Die jetzige Krise war für jedermann vorauszusehen: medico international, seine israelischen und palästinensischen Partner sowie andere internationale Hilfs- und UN-Organisationen haben immer wieder darauf hingewiesen, dass die israelische Blockade des Gazastreifens die gesamte zivile Infrastruktur ruiniert. Diese Aufrufe wurden stets ignoriert. Gerade das Nahost-Quartett, bestehend aus der EU, den USA, der UNO und Russland, muss sich den Vorwurf gefallen lassen, dass es durch seine Unfähigkeit oder seinen Unwillen, Israel zum Ende der Blockade zu bewegen, mitverantwortlich ist für die gegenwärtige Krise.

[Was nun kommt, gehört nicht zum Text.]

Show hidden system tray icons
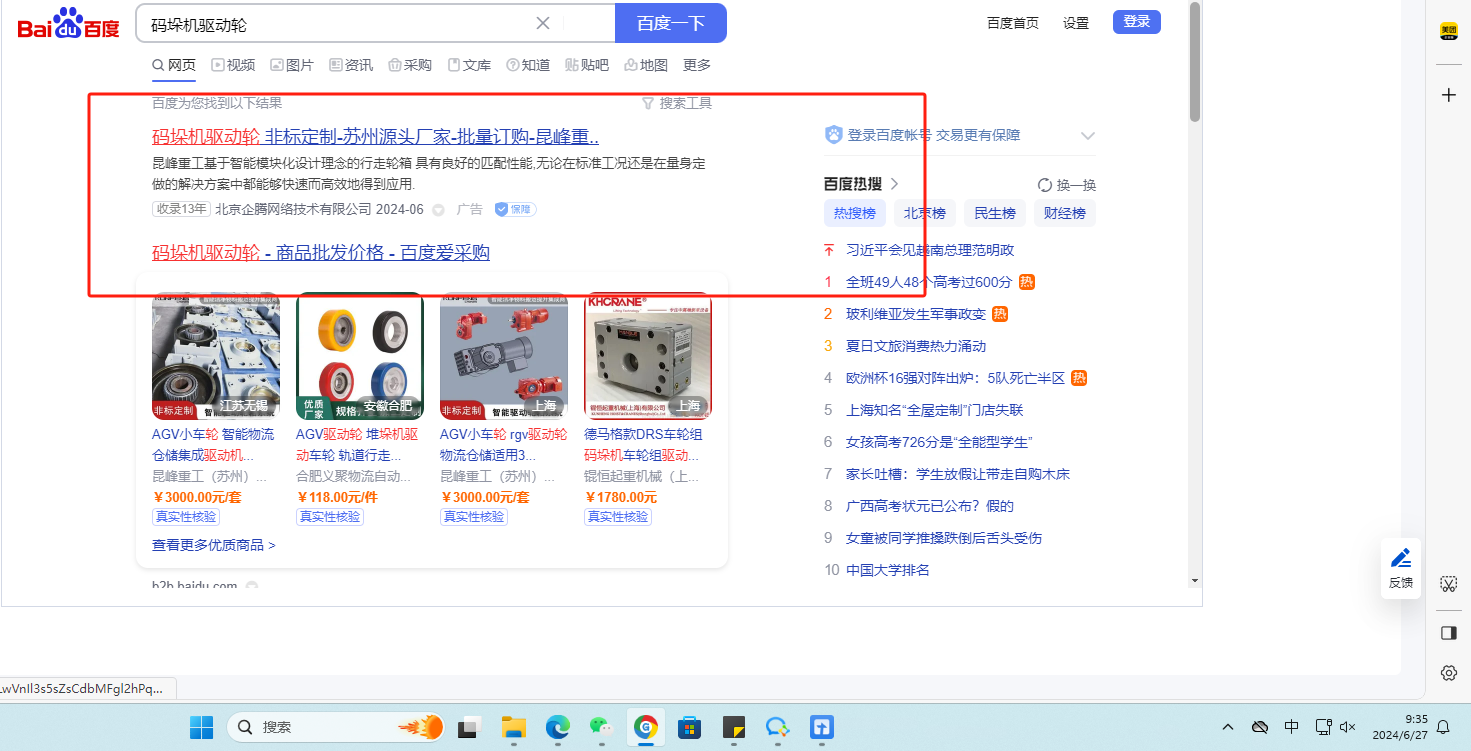Screen dimensions: 1471x751 point(1228,727)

Ein Ende der humanitären Krise kann nur erfolgen, wenn die israelische Blockade von Gaza für Patienten, für Waren und für Zivilisten aufgehoben wird. Dies darf nicht eine zeitlich begrenzte Geste eines angeblich guten Willens sein, sondern muss auf Dauer garantiert werden. Alles andere stellt eine menschenrechtswidrige und gefährliche Kollektivbestrafung von anderthalb Millionen Menschen dar, von denen die Mehrheit minderjährig ist.
Gaza kann auch nicht isoliert betrachtet werden. Diese dichtgedrängte, verarmte Enklave hat nur als Teil eines künftigen Palästinenserstaats eine Zukunft. In dem weitaus größeren und wohlhabenderen Teil der besetzten Gebiete, in der Westbank, hat Israel ein System aufgebaut, das auch dort die Palästinenser in dichtgedrängte, voneinander isolierte Enklaven zu verdrängen sucht. Dies macht einen Palästinenserstaat unmöglich. Die Lösung für Gaza aber liegt im Abbau aller Siedlungen und dem Aufbau eines lebensfähigen Palästinenserstaats, der die gesamten besetzten Gebiete umfasst. Ohne diese Perspektive wird Gaza auf lange Sicht nicht befriedet werden können.